# Exercises to complete
A: According to the anamnesis essay, how many times is the Greek word anamnesis used in the scriptures?
B: Please retype the anamnesis essay word for word, from "So what does" up to and including "in the present.".
C: Write what comes next in the anamnesis essay, starting after its final sentence.

# Selected passage

___

Anamnesis Cheerios

“Do this in remembrance of me.”

These are familiar words of Jesus on the night in which he was betrayed. Eating a last supper with his disciples, whether that is the night of the Passover or the night before the Passover, these were the words that Jesus instructed his disciples. But today, as we read them, I believe there to be translation issue. This remembrance is not as though I remembered where I placed my keys, or I remembered that I forgot my wedding anniversary for a second year in a row. In the Greek language, the word to remember a cognitive detail as the examples above is mimnesko (μνημονεύω). In the scriptures we see this understanding of “to remember” being used as Mary sings to God in remembrance of his mercy (Luke 1:54). This type of cognitive, bringing a thought back into the mind, is used throughout the scriptures, except in three cases. There are three times throughout the scriptures that we see the English word “remembrance” that uses a different Greek word. And that word I want to discuss is anamnesis (ἀνάμνησις). The only three times it is used, is in reference to the sacrifice that Christ made and is “remembered” in the last supper (Luke 19:22, 1 Corinthians 11:24-25, and Hebrew 10:3).

Nancy Declaissé-Walford explains it in this way, “Remembering [anamnesis (ἀνάμνησις)] is depicted not simply as ‘bringing to mind,’ but as an active, participatory event, in which God and people somehow mysteriously interact.”[1] In essence, the saving power of that past event (Christ’s death and Resurrection), is present each time the event is “remembered” in the reenactment at the Lord’s Table.[2]

So what does all of this have to do with Cheerios? Well, the other morning was the first time I had seen this commercial, which according to YouTube is based on a true event. I know, cute, right?! Anyways, as I watched it, the reality of what it was saying hit me. This is a present day example of anamnesis: something in the past that when “remembered” brings with it the power from the past to the present. The past action of the mother having Cheerios with her mother is being remembered in the cognitive memory. This is the example of the type of memory we are all used to. But as her boy reminds her that by having Cheerios with me it is like having breakfast with Nana, that remembrance brings into effect the power of the “remembering” or anamnesis, as if they were having breakfast with Nana right then and there in the present.

___

# Given material
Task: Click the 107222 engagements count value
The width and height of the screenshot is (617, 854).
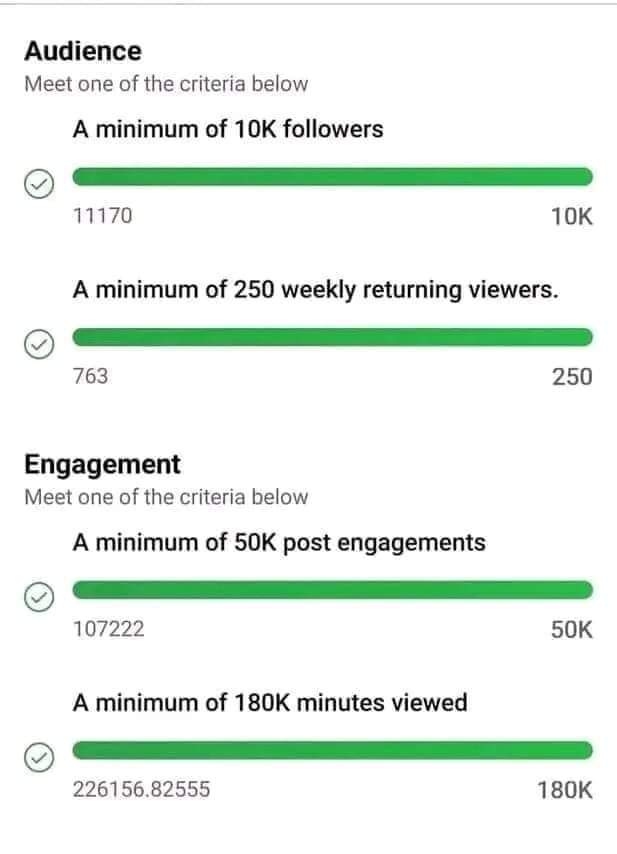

___

# Outputs
A: Three times.

B:
So what does all of this have to do with Cheerios? Well, the other morning was the first time I had seen this commercial, which according to YouTube is based on a true event. I know, cute, right?! Anyways, as I watched it, the reality of what it was saying hit me. This is a present day example of anamnesis: something in the past that when “remembered” brings with it the power from the past to the present. The past action of the mother having Cheerios with her mother is being remembered in the cognitive memory. This is the example of the type of memory we are all used to. But as her boy reminds her that by having Cheerios with me it is like having breakfast with Nana, that remembrance brings into effect the power of the “remembering” or anamnesis, as if they were having breakfast with Nana right then and there in the present.

C:
This same lesson of remembrance is true also each time we come around the Table to remember God’s salvific acts in Jesus Christ. The power that was true in that past event of Christ’s death and Resurrection is brought forth into the present with full intensity by God’s grace each time we celebrate the event of Holy Communion. It is a meal with the real power and presence of Jesus Christ in our midst. It is a table that we, the living and the saints of the past, come together once more each week to “remember”, to bring into the present and actualize once more the saving Grace of God that happened so long ago.

Let me offer one more analogy. N.T. Wright uses the analogy of a train to understand this type of remembrance that I hope to have described in this brief thought. “As we are travelling the line that leads from the Upper Room to the great feast in God’s new world, from the victory of Calvary and Easter to the final victory over death itself (1 Cor. 15:26) we find at every station – in other words, at every celebration of the Jesus-meal that God’s past catches up with us again, and God’s future comes to meet us once more.”[3] It is as these stations of the observance of Holy Communion do we remember presently the power of the past and the future all in one stop.

“Do this in remembrance of me.”

May the Christ who was, is, and ever will be remain present at the table in Holy Communion.

 


[1] (Declaissé-Walford 2009)

[2] (Bergant 2009)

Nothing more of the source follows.